* **Exercise materials**
+ + + + +

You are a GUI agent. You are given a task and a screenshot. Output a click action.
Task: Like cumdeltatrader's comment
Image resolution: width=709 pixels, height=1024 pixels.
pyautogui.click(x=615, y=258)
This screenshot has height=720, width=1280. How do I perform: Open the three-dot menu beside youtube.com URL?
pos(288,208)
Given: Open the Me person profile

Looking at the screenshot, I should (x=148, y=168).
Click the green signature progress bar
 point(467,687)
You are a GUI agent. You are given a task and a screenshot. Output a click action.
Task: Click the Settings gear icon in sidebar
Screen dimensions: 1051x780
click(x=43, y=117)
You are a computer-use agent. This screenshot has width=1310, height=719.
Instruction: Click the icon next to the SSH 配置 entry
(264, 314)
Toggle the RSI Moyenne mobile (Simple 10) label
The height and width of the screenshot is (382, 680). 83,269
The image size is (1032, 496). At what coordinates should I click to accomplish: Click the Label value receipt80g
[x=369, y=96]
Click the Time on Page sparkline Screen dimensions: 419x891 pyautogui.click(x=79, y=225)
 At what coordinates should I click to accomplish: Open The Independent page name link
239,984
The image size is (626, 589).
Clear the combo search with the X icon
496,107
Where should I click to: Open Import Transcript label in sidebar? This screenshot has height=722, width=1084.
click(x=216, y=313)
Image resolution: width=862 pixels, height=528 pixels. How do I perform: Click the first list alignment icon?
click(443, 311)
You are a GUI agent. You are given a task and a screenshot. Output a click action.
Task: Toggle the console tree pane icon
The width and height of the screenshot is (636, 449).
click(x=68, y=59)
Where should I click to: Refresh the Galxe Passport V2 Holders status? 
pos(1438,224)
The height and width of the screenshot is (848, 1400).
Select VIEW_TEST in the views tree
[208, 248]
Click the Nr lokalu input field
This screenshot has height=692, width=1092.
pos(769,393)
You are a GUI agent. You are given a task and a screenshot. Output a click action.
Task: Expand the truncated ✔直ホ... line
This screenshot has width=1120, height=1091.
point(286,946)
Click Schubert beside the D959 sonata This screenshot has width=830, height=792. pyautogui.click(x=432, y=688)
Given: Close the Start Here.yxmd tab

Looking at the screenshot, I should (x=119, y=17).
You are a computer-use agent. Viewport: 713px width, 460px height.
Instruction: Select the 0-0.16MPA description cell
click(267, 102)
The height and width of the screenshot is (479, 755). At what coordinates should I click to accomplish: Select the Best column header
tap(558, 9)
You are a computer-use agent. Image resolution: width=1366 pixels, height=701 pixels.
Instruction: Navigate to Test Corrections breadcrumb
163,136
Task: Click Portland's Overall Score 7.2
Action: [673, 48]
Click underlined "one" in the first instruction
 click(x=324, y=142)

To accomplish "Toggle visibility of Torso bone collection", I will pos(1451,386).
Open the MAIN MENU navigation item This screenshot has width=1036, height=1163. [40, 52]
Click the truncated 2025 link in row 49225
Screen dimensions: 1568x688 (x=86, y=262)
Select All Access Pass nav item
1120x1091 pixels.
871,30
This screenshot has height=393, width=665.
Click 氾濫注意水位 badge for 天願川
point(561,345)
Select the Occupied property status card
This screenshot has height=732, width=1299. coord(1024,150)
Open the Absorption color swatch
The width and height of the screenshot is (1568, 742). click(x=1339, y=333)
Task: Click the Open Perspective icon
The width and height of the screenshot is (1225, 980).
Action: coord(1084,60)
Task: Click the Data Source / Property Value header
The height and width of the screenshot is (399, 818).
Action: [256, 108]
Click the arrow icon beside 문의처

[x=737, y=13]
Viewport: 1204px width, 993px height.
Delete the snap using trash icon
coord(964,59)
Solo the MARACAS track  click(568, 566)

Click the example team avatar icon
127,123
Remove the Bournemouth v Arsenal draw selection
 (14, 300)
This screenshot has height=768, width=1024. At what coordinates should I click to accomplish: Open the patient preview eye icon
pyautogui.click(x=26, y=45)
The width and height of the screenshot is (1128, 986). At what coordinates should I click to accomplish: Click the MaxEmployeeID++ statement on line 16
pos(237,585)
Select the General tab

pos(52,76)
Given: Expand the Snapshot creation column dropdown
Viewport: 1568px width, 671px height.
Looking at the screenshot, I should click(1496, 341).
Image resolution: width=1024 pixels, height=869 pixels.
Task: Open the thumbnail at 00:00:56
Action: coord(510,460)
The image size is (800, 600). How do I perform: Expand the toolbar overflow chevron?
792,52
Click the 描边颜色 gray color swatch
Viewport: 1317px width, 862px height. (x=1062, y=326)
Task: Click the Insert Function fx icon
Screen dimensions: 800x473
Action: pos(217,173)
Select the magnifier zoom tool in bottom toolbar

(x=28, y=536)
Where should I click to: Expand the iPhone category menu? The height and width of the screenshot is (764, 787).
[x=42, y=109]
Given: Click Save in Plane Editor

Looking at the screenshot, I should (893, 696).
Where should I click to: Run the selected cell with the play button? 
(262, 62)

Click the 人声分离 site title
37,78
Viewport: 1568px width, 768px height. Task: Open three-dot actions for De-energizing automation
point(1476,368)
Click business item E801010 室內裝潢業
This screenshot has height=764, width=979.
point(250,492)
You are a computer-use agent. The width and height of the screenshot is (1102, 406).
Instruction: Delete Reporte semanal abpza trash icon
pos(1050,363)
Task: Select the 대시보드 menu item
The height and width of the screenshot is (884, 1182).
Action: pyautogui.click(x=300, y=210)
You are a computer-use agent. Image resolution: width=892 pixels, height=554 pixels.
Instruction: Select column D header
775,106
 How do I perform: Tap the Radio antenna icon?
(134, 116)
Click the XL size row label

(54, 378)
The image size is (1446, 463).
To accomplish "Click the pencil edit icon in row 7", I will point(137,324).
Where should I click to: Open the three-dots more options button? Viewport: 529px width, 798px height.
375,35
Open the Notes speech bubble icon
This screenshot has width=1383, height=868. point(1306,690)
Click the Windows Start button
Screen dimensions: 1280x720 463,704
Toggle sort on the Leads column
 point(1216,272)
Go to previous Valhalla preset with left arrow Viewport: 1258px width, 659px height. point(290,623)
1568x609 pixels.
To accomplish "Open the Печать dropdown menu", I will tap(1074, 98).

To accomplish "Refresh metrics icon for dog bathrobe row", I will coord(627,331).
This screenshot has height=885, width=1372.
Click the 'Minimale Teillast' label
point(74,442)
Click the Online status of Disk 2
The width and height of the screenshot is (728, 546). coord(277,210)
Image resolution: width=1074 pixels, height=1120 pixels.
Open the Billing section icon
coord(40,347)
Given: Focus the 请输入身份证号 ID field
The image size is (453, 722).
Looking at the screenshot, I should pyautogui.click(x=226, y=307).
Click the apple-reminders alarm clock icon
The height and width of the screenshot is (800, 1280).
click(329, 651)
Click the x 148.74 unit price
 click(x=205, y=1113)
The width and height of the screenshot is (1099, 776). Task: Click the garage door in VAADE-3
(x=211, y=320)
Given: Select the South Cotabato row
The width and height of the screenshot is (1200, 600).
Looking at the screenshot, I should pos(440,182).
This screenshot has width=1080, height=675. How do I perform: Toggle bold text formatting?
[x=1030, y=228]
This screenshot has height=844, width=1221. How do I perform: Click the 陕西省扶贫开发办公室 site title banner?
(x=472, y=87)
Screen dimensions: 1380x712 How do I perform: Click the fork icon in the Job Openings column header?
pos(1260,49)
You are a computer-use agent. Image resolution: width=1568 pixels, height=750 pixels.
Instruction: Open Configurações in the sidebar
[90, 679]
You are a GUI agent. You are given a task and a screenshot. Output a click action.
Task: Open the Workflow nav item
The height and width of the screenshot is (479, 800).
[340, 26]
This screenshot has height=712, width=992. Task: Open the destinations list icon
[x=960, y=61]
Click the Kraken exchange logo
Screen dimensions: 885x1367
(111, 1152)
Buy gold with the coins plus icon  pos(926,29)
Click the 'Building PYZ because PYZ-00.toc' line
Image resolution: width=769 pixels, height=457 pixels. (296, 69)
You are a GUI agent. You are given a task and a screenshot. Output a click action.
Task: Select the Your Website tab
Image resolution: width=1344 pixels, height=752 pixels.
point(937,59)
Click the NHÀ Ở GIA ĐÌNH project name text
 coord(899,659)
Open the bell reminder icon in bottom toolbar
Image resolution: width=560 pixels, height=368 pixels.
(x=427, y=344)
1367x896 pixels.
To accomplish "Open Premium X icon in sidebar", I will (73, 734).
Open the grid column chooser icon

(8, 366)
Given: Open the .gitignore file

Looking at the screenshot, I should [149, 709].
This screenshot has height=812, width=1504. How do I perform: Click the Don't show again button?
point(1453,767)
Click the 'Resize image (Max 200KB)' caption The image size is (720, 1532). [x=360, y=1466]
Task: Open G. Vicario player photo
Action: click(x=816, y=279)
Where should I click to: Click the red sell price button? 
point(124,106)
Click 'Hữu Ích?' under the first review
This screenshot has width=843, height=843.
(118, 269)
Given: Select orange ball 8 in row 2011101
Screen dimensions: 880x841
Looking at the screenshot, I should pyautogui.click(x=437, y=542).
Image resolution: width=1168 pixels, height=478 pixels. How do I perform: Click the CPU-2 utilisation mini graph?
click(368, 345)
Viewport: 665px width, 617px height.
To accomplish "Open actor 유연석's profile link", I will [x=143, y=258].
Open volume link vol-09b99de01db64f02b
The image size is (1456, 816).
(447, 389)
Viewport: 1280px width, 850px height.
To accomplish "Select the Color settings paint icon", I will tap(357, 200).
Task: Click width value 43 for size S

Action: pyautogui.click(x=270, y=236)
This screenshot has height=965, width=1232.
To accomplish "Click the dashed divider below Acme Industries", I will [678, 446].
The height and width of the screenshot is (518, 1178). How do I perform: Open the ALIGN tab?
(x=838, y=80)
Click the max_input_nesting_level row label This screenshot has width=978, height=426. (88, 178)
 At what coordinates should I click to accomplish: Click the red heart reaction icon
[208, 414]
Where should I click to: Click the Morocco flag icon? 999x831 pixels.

+ + + + +

Determine how many lines of the material include the string "will". Output only that count.

8